Pneumonia is one of the leading hospital-acquired infections worldwide and has an important impact. Although preventive measures for ventilator-associated pneumonia (VAP) are well known, less is known about appropriate measures for prevention of hospital-acquired pneumonia (HAP).
The purpose of this narrative review is to provide an overview of the current standards for preventing HAP in non-ventilated adult patients.

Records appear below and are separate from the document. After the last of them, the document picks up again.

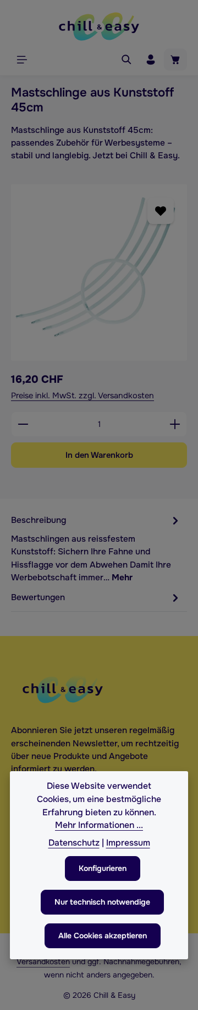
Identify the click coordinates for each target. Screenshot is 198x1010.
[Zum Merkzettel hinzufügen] (160, 210)
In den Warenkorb (99, 455)
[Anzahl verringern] (23, 424)
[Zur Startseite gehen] (99, 26)
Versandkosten (43, 961)
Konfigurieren (103, 868)
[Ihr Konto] (151, 60)
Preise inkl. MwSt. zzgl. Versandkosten (82, 395)
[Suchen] (127, 60)
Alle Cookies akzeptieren (102, 935)
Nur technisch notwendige (102, 902)
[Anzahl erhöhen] (175, 424)
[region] (99, 272)
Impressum (128, 842)
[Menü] (22, 60)
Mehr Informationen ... (99, 825)
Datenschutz (74, 842)
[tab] (96, 548)
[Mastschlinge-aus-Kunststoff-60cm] (99, 272)
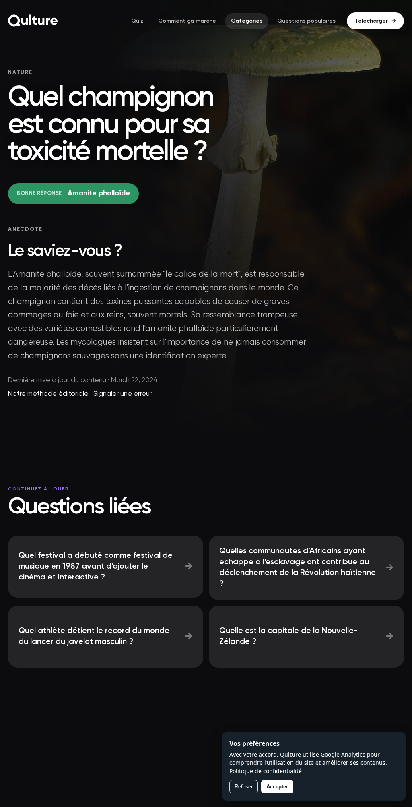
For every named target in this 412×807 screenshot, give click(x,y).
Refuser (244, 787)
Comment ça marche (187, 21)
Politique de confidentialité (265, 771)
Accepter (277, 787)
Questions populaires (306, 21)
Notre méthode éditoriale (48, 394)
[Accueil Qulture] (33, 20)
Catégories (246, 21)
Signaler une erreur (122, 394)
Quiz (137, 21)
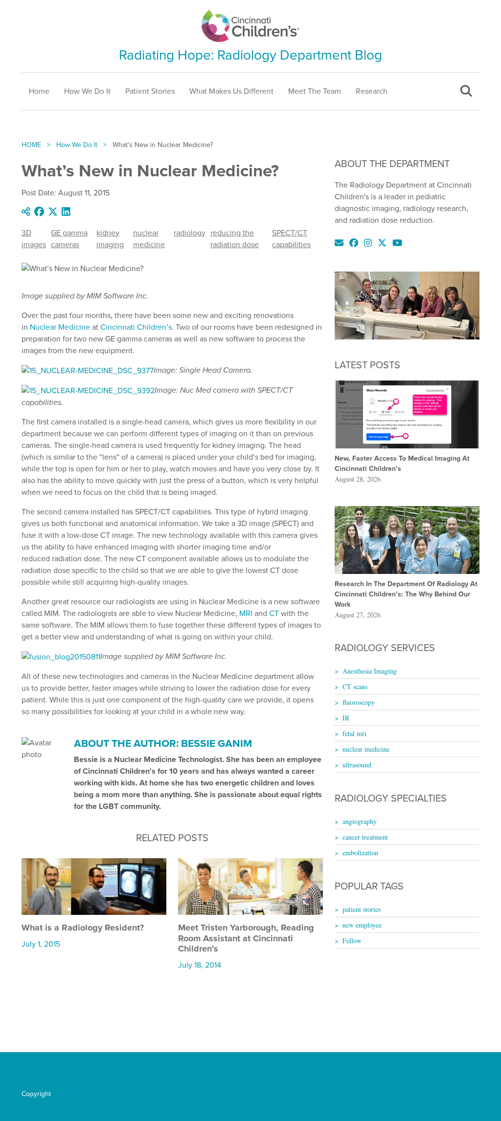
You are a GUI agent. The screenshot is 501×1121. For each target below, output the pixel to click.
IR (345, 717)
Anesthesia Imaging (369, 671)
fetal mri (354, 733)
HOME (31, 145)
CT (274, 613)
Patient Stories (150, 91)
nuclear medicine (149, 238)
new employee (362, 925)
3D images (34, 238)
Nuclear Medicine (60, 327)
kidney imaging (110, 238)
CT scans (354, 686)
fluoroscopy (358, 702)
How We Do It (87, 91)
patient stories (361, 909)
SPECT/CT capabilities (291, 238)
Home (39, 91)
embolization (360, 852)
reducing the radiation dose (234, 238)
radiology (189, 232)
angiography (359, 821)
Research (371, 91)
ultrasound (356, 764)
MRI (245, 613)
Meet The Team (314, 91)
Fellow (352, 940)
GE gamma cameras (69, 238)
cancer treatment (365, 837)
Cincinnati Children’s (136, 327)
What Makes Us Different (231, 91)
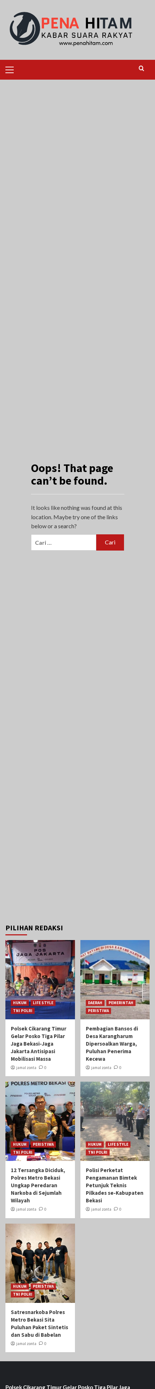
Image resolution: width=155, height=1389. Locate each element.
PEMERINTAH (120, 1002)
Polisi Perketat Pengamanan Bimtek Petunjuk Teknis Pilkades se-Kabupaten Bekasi (114, 1185)
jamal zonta (26, 1067)
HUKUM (20, 1002)
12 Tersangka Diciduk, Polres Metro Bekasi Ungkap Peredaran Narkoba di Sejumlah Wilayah (38, 1185)
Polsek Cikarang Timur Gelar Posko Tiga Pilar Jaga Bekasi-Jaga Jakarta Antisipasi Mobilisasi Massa (38, 1043)
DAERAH (95, 1002)
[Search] (141, 68)
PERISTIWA (98, 1010)
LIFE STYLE (43, 1002)
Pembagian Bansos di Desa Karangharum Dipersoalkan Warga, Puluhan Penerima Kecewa (112, 1043)
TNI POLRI (22, 1010)
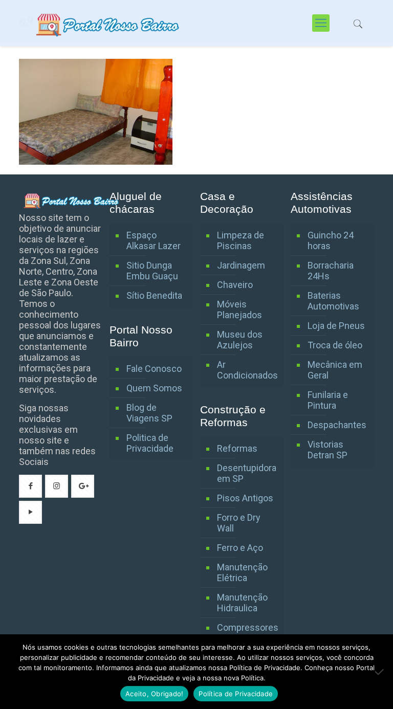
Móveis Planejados (239, 309)
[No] (380, 672)
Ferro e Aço (240, 547)
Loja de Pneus (336, 325)
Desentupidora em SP (246, 473)
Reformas (237, 448)
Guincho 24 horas (331, 240)
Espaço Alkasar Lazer (153, 240)
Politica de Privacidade (149, 443)
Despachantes (337, 424)
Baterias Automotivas (333, 301)
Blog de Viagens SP (149, 413)
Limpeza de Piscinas (240, 240)
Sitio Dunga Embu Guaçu (152, 270)
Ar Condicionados (247, 370)
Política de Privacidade (236, 694)
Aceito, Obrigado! (154, 694)
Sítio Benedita (154, 295)
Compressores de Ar (247, 633)
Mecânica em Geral (335, 370)
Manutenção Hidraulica (242, 602)
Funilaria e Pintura (328, 400)
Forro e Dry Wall (238, 523)
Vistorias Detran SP (327, 449)
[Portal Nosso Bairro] (109, 23)
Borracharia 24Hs (331, 270)
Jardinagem (241, 265)
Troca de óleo (335, 345)
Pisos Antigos (245, 498)
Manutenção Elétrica (242, 572)
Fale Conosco (154, 368)
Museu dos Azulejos (240, 339)
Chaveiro (235, 284)
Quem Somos (154, 388)
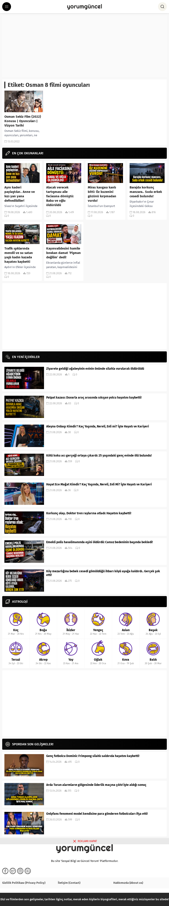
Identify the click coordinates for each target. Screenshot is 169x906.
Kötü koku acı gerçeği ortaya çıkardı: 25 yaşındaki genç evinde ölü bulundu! (99, 455)
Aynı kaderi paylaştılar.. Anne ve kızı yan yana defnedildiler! (19, 194)
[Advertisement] (84, 46)
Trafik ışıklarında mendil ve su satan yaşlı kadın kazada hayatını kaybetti (18, 255)
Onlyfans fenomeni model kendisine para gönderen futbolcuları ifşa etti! (97, 814)
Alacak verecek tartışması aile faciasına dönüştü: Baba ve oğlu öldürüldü (60, 196)
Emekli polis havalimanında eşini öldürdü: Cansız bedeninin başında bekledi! (99, 542)
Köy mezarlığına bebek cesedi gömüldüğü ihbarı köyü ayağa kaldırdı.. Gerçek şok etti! (103, 573)
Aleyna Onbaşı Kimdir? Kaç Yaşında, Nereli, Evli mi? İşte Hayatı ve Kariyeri (97, 426)
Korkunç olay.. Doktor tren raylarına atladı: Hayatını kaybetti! (88, 513)
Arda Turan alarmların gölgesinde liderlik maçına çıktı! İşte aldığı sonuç (96, 785)
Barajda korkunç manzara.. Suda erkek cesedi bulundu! (146, 191)
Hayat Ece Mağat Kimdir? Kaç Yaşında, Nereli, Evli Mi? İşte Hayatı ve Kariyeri (99, 484)
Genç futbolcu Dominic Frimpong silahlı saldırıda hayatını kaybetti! (92, 756)
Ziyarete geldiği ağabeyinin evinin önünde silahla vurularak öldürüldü (95, 369)
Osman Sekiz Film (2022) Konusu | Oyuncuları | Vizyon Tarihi (22, 121)
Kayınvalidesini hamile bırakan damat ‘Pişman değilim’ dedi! (63, 252)
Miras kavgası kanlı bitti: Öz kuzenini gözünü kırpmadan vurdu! (102, 194)
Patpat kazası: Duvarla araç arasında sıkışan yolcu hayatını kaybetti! (93, 397)
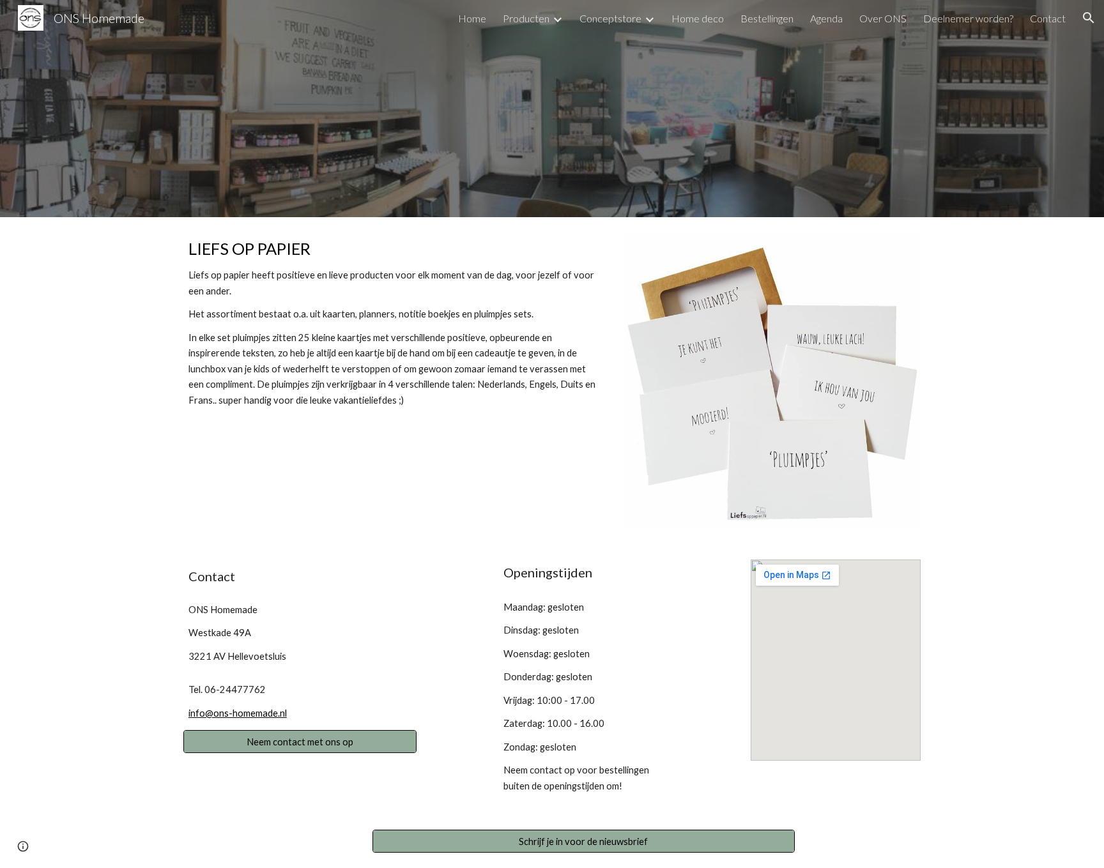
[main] (394, 322)
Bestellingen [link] (766, 18)
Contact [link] (1048, 18)
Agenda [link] (826, 18)
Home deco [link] (697, 18)
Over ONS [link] (883, 18)
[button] (1088, 18)
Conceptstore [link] (610, 18)
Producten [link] (526, 18)
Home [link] (472, 18)
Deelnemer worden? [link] (968, 18)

A search of the literature up to May 2015 was conducted using Medline for guidelines published by national professional societies or professional medical associations. In addition, a comprehensive search for the following preventive measures was performed: hand hygiene, oral care, bed position, mobilization, diagnosis and treatment of dysphagia, aspiration prevention, viral infections and stress bleeding prophylaxis.
Regarding international guidelines, several measures were recommended for VAP, whilst no specific recommendations for HAP prevention in non-ventilated patients are available. There is reasonable evidence available that oral care is associated with a reduction in HAP. Early mobilization interventions, swift diagnosis and treatment of dysphagia, and multimodal programmes for the prevention of nosocomial influenza cross-infection, have a positive impact on HAP reduction. The impact of bed position and stress bleeding prophylaxis remains uncertain. Systematic antibiotic prophylaxis for HAP prevention should be avoided.
Scant literature and little guidance is available for the prevention of HAP among non-ventilated adult patients. In addition, the criteria used for the diagnosis of HAP and the populations targeted in the studies selected are heterogeneous. Oral care was the most studied measure and was commonly associated with a decrease in HAP rate, although a broad range of interventions are proposed. No robust evidence is available for other measures. Further high-quality studies are required to evaluate the impact of specific measures on HAP prevention in non-ventilated adult patients.
肺炎是全球主要的医院获得性感染之一,具有重要影响。尽管呼吸机相关性肺炎(VAP)的预防措施广为人知,但对于医院获得性肺炎(HAP)的恰当预防措施却知之甚少。
本叙述性综述的目的是概述非机械通气成年患者预防HAP的当前标准。
使用Medline检索截至2015年5月的文献,查找国家专业学会或专业医学协会发布的指南。此外,还对以下预防措施进行了全面检索:手卫生、口腔护理、床位摆放、活动、吞咽困难的诊断与治疗、误吸预防、病毒感染及应激性出血预防。
关于国际指南,推荐了多种VAP预防措施,而对于非机械通气患者预防HAP尚无具体推荐。有合理证据表明口腔护理与HAP减少相关。早期活动干预、吞咽困难的快速诊断与治疗以及预防医院内流感交叉感染的多模式方案,对降低HAP有积极影响。床位摆放和应激性出血预防的影响仍不确定。应避免系统性使用抗生素预防HAP。
关于非机械通气成年患者预防HAP的文献稀少且指导有限。此外,用于诊断HAP的标准以及所选研究的目标人群存在异质性。口腔护理是研究最多的措施,通常与HAP发生率降低相关,尽管提出了广泛的干预措施。对于其他措施尚无有力证据。需要进一步开展高质量研究,以评估特定措施对非机械通气成年患者预防HAP的影响。